The thing is, self-love is often misunderstood. Some equate it with narcissism—being self-centered, while others believe it means being selfish. But genuine self-love isn't about all of that; it's about compassion. It's about recognizing our worth, accepting our imperfections, and understanding what we truly deserve.
It’s time that we learn how to be kind to ourselves.
Self-love can be found in everyday moments. Think about it: a warm bath, your favorite lotion and perfume—those are little ways of showing yourself some love. Even simple things like taking a deep breath or enjoying your favorite food—despite promising yourself over and over again that you’re going to go on a diet. It's also in the way you speak to yourself—choosing kindness over hate. It's in the time you take to read a book, listen to music, or simply do nothing at all. These small acts of self-care are the building blocks of a loving relationship with yourself.
When you start to find happiness in solitude, the second that you feel content with just being with yourself is the moment that you’ve found peace. The instance where the only thing that you need to fuel yourself is your own love is the moment you realize that you are enough. Most of the time, it is not other people’s love that we need—it is our own love that will keep us going.
“We accept the love we think we deserve,” – Mr. Anderson, The Perks of Being a Wallflower. Knowing when to walk away is also an act of self-love. Setting boundaries is a way of honoring our worth, a way of saying, "I deserve more than this.” To hell with scraps of affections we had to plead for; we deserve a love that flows effortlessly, a love that is simply there, without having to be asked for. But before we can even recognize that kind of love, before we can truly receive it, we must first discover it within ourselves. How can we expect others to see our worth if we don't see it ourselves? How can we demand respect if we don't respect ourselves first? Only then can we set the boundaries necessary to protect our hearts and attract the kind of love we truly deserve. Only then can we recognize it when it finally arrives.

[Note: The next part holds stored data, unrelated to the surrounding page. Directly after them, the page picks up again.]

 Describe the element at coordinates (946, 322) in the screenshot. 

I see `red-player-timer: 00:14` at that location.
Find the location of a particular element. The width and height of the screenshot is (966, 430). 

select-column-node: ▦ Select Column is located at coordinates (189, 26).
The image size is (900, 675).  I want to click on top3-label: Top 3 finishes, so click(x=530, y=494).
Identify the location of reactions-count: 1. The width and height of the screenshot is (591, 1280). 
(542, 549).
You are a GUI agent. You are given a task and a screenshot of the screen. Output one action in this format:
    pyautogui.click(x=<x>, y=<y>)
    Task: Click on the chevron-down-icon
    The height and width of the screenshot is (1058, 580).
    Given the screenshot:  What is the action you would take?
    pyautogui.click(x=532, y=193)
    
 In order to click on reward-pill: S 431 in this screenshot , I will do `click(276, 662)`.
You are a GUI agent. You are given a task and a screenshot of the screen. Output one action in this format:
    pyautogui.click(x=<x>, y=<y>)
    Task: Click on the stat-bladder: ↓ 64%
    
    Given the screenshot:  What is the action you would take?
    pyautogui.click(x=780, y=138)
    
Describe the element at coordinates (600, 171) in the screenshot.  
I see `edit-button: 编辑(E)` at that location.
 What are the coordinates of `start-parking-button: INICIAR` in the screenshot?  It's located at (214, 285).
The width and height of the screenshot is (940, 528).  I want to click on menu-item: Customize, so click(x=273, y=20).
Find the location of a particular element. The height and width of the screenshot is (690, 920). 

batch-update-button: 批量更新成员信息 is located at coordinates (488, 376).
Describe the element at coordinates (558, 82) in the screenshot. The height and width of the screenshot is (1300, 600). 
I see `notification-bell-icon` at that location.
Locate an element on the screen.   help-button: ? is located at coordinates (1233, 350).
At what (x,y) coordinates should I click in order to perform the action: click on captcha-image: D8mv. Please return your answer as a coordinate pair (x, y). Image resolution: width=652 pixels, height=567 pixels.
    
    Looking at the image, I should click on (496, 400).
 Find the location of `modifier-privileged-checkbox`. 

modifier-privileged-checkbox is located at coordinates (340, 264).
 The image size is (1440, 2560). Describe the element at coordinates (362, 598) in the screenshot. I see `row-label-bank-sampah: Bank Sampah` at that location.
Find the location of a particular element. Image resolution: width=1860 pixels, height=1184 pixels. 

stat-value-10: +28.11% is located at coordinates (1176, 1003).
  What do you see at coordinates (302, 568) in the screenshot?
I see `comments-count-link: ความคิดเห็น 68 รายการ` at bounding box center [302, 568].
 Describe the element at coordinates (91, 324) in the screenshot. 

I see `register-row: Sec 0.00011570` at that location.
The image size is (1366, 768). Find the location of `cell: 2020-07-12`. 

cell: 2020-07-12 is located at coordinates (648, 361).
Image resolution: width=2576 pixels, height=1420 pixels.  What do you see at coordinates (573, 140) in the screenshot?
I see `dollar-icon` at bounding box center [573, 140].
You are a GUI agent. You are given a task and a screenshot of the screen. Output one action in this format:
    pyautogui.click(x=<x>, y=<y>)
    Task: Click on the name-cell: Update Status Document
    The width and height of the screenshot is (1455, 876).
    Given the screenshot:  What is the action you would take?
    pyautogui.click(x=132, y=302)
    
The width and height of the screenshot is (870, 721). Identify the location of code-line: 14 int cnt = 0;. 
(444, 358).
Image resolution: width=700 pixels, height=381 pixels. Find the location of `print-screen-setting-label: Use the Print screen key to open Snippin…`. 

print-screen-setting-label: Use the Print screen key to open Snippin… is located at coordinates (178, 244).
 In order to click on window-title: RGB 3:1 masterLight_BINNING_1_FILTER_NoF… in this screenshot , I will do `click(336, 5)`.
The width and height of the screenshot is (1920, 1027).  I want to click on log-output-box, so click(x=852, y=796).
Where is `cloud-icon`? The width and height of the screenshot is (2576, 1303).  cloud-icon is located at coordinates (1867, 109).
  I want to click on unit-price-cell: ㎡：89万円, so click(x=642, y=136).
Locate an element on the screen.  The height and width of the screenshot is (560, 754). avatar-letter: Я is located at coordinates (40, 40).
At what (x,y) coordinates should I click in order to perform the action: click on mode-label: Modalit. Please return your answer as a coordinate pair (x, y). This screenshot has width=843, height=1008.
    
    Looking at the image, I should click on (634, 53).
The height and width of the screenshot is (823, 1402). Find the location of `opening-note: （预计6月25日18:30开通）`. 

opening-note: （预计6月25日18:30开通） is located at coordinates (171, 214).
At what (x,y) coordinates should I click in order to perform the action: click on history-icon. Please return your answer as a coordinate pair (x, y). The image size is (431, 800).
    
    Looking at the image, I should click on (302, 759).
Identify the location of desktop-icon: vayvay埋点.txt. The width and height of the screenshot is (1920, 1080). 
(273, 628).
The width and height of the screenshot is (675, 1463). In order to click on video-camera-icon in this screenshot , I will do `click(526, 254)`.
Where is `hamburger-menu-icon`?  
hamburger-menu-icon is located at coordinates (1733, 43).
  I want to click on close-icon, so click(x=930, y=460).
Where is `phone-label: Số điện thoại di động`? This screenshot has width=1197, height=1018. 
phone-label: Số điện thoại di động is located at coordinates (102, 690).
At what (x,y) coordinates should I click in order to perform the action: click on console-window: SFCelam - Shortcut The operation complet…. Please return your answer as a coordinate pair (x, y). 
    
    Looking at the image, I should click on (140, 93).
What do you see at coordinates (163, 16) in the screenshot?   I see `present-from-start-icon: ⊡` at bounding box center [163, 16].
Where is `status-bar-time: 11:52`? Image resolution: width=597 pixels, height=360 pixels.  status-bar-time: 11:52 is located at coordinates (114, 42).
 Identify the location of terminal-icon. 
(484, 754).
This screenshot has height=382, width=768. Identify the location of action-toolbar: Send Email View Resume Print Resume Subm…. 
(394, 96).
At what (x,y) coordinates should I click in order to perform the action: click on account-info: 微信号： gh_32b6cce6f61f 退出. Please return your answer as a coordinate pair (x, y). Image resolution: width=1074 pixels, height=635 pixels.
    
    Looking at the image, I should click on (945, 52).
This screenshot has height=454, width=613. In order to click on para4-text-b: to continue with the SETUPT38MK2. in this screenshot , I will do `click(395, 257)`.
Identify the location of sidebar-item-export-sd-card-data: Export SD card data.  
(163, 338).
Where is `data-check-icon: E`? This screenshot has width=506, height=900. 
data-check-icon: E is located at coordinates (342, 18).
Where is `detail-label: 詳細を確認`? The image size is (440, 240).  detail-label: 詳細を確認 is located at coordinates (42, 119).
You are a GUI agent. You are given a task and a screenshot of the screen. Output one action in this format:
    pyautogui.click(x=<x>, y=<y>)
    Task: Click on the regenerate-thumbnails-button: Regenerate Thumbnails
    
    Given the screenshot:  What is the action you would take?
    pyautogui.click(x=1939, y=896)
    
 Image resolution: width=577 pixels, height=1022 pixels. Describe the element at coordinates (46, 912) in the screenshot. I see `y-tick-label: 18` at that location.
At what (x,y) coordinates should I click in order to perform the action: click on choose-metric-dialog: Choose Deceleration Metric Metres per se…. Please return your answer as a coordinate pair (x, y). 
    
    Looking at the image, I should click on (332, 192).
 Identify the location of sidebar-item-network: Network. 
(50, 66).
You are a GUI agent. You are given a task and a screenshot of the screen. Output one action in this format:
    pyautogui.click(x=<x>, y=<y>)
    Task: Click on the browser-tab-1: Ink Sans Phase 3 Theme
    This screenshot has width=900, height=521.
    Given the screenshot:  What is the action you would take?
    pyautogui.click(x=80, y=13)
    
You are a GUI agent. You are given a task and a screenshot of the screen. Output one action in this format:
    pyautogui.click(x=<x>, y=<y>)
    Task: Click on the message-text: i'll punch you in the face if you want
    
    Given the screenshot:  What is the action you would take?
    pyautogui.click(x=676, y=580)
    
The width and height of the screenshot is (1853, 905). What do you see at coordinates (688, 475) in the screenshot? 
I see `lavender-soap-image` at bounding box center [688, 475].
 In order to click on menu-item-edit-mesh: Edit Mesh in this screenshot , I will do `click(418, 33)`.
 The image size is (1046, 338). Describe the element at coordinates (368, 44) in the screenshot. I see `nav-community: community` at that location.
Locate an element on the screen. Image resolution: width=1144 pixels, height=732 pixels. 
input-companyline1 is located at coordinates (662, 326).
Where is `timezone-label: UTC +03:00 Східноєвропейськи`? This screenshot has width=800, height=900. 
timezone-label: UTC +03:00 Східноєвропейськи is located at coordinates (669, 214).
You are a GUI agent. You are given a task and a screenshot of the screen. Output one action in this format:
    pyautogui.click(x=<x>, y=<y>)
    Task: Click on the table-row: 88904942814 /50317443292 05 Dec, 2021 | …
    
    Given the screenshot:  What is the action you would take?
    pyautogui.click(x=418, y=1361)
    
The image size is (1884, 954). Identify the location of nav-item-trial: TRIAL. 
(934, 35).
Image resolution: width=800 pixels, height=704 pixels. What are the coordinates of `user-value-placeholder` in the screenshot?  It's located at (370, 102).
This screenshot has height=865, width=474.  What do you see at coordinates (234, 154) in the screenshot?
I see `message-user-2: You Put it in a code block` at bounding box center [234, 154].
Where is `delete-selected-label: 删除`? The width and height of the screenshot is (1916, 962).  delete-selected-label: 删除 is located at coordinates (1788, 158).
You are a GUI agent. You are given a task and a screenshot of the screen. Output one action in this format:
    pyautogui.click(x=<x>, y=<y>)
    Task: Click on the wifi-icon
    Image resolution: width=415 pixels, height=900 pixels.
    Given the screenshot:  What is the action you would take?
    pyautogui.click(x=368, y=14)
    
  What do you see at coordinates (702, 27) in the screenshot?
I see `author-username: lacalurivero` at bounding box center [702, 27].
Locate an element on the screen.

Pursuing love for ourselves is not easy, it’s going to be a long journey. There are going to be countless sleepless nights where questions like “Am I enough?” would plague our minds. These moments of doubt are part of the process. Self-love isn't about perfection; it's about accepting yourself, flaws and all, and recognizing that you are enough, just as you are.
One true love
Our one true love does not have to be a romantic partner. It can be our family—our mothers who will not get tired of cooking us our favorite meals. Our fathers who prove to us that love can be shown in subtle ways, like bringing us home our favorite pasalubong at the end of their tiring shift. True love can also be found in friendships. People who will stay by our side through the good and the bad, people who will help us look for the light when we’re being consumed by darkness. Your one true love can be yourself; you can find love in the silence and comfort of your own company. So, while the love from family, friends, and romantic partners is invaluable and enriching, remember that the most enduring and essential love story begins with you and in you.
Love is in the air and everywhere else; it’s meant to be found—not searched for. It has always been with you; you just have to open your eyes and recognize it. It's not a grand, sweeping gesture or a fairy-tale romance; it's in the everyday moments. It's in the laughter shared with a friend, the comforting hug from a family member. It's in the kindness you extend to a stranger, the forgiveness and kindness you offer yourself. Sometimes, the greatest love story you'll ever experience is not with your princess or prince charming, but with the people who have been there all along.